The "Taigun" nameplate can be traced from 2012 when Volkswagen unveiled an unrelated smaller crossover SUV concept car with the same name. It was based on the Up city car and was planned to be mass-produced in 2016 for Europe, Brazil and India. However, the Up-based Taigun project was ultimately cancelled.

Overview 
The prototype version of the T-Cross-based Taigun was showcased in Auto Expo in February 2020 and is planned on sale by mid-2021. The Taigun is based on the long-wheelbase version of the T-Cross, with several differences. For example, the Taigun shares a similar front-end with the Chinese-market T-Cross, and the C-pillar is also slightly reworked. Volkswagen stated the vehicle is built on the Volkswagen Group MQB A0 IN platform dedicated for the Indian market. The platform is also shared with the Škoda Kushaq which debuted in March 2021.

The car is localized with up to 95% of its parts.

The production version of the Taigun was revealed on 31 March 2021. It is made mainly for the Indian market, under the VW Group's India 2.0 plan. The only visible changes made to the car are the downsizing of the wheels for 19 inches to 17 inches. It is available with two petrol engine options, including a 1.0-litre three-cylinder TSI engine producing  and a 1.5-litre four-cylinder TSI unit with . The 1.0-litre engine is available with 6-speed manual and 6-speed torque converter automatic, while the 1.5-litre TSI unit is available with a 6-speed manual and a 7-speed dual-clutch.  It went on sale on 23 September 2021.

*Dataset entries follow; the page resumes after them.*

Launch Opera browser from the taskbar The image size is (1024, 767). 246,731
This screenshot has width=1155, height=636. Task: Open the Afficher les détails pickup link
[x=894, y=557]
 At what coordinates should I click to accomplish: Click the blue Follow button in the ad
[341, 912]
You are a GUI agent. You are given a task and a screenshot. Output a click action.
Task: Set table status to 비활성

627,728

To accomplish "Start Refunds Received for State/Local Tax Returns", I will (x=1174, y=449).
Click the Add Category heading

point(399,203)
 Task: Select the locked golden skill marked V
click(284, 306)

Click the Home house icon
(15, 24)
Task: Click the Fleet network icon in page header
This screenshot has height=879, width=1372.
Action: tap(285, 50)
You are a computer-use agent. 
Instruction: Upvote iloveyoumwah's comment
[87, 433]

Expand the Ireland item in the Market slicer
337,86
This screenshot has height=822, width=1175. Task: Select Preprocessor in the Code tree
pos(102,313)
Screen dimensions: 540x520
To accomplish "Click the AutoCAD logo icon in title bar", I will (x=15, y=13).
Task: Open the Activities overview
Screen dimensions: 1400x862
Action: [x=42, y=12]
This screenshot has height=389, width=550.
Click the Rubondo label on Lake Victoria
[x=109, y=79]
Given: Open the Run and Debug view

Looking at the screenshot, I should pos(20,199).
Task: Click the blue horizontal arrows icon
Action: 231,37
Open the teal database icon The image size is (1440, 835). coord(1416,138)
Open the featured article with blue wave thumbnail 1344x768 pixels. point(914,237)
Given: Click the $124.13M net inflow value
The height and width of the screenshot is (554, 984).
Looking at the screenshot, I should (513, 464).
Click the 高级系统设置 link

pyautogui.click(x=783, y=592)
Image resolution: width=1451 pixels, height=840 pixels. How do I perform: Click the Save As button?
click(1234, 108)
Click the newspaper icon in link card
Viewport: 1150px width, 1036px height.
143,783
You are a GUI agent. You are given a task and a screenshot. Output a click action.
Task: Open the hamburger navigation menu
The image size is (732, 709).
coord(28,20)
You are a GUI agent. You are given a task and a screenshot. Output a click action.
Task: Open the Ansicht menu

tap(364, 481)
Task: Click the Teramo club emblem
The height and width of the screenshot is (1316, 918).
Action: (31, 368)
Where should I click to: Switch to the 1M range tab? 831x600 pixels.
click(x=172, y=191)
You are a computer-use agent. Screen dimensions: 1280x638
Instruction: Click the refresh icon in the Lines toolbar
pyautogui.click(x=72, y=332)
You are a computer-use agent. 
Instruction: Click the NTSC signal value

The VW Taigun is being exported from India to Indonesia as the VW T-Cross. It went on sale in Indonesia in February 2022 and is distributed by VW's local Indonesian importer/distributor, PT Garuda Mataram Motor. Additionally, beginning in 2022, the VW Taigun is being exported from India to Mexico as the VW T-Cross, replacing the previous Brazilian-sourced Mexican market T-Cross. The VW Taigun exported from India as the T-Cross uses the MQB-A0-IN platform unlike T-Cross models made in Europe, Brazil, and China which use the MQB-A0 platform.

Powertrain

Safety 
The Volkswagen Taigun is sold in India with a standard safety specification of two frontal airbags, i-Size approved ISOFIX anchorages, Electronic Stability Control, three-point seatbelts in all seats and post-collision braking. Higher trim levels are additionally equipped with side torso airbags and head-protecting curtains, and a tyre pressure monitor. Left hand-drive versions of the Taigun (exported to Mexico as the T-Cross) are equipped with safety assist technologies like Autonomous Emergency Braking, which are not available in India, and they have side airbags available as standard instead of as an option.

In October 2022 the Taigun was independently crash-tested by the Global New Car Assessment Programme (Global NCAP) at Volkswagen's expense, and scored five stars for adult and child occupant protection, the first car to do so under the organisation's new assessment protocols. In the frontal offset test, protection of all body regions was good or acceptable, except for the driver's left tibia. In the side mobile barrier and pole tests, protection of the driver's chest was rated marginal, and protection of the driver's abdomen was rated acceptable in the side pole test. The Taigun could pass minimum European regulatory requirements for electronic stability control and pedestrian protection.

Concept version 

Unrelated to the 2021 Taigun, the Volkswagen Taigun nameplate debuted as a near-production concept subcompact crossover SUV. Targeting Europe, Brazil and India as main markets, it had the potential of replacing the hatchback CrossFox, and slotting below the Tiguan compact crossover SUV, competing against mini crossover SUVs alongside the Nissan Juke, the Mini Countryman and the Suzuki SX4.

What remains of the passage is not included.